Stored records
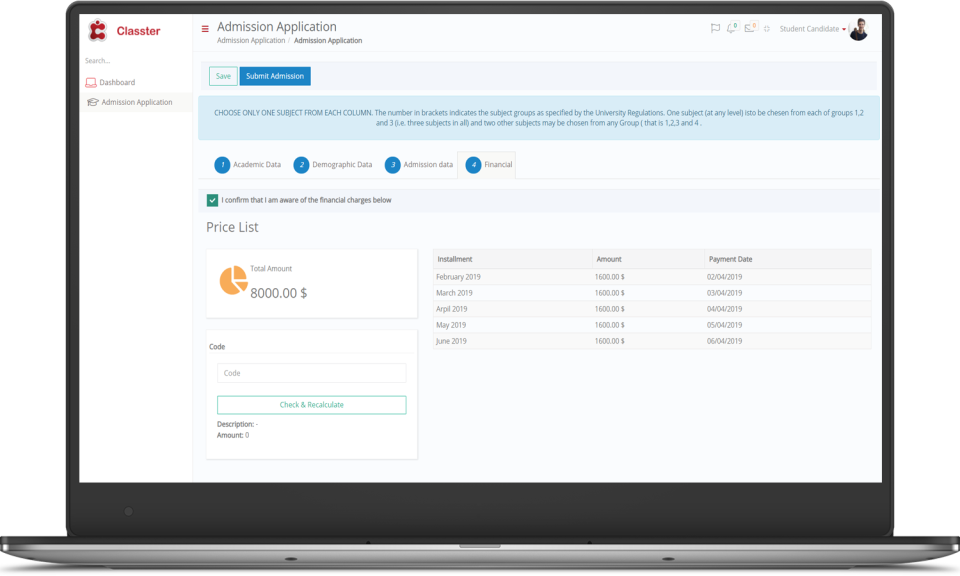Click inside the Code input field
Screen dimensions: 960x576
pyautogui.click(x=311, y=372)
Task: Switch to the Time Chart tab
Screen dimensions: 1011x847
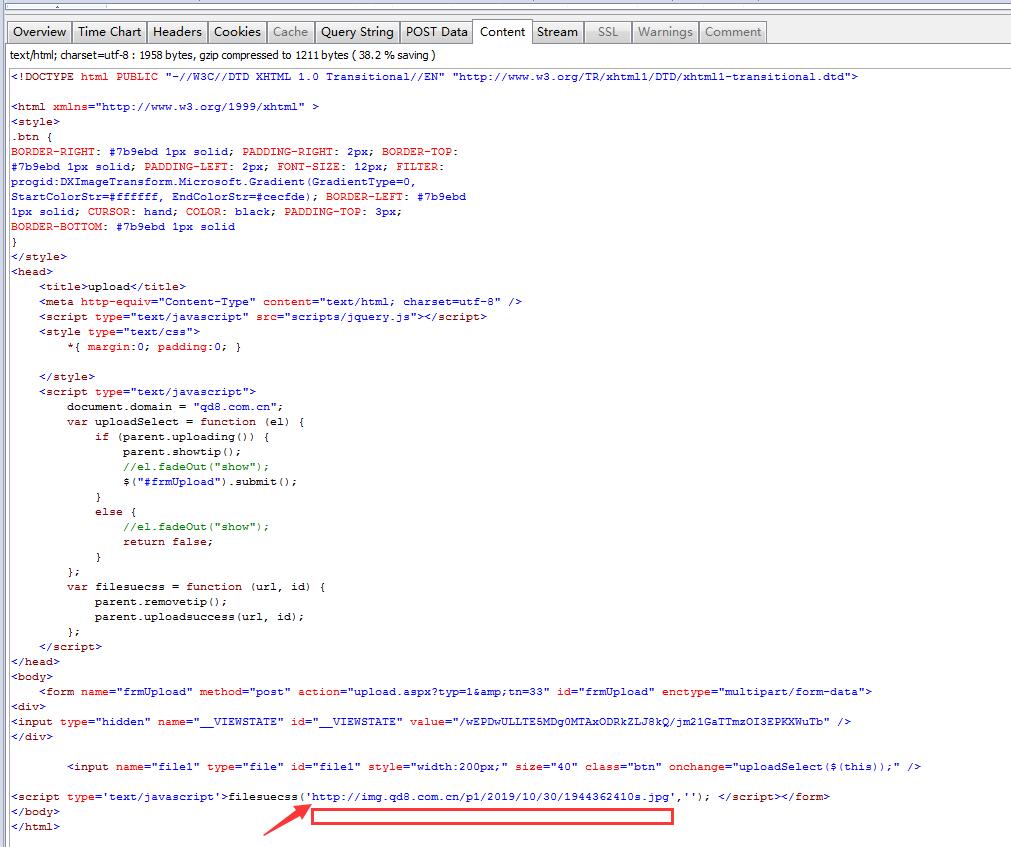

What this task involves
Can you copy out every line of the items above word for word, leaving out the images?

Result for this task
Click inside the Code input field
Screen dimensions: 960x576
pyautogui.click(x=311, y=372)
Task: Switch to the Time Chart tab
Screen dimensions: 1011x847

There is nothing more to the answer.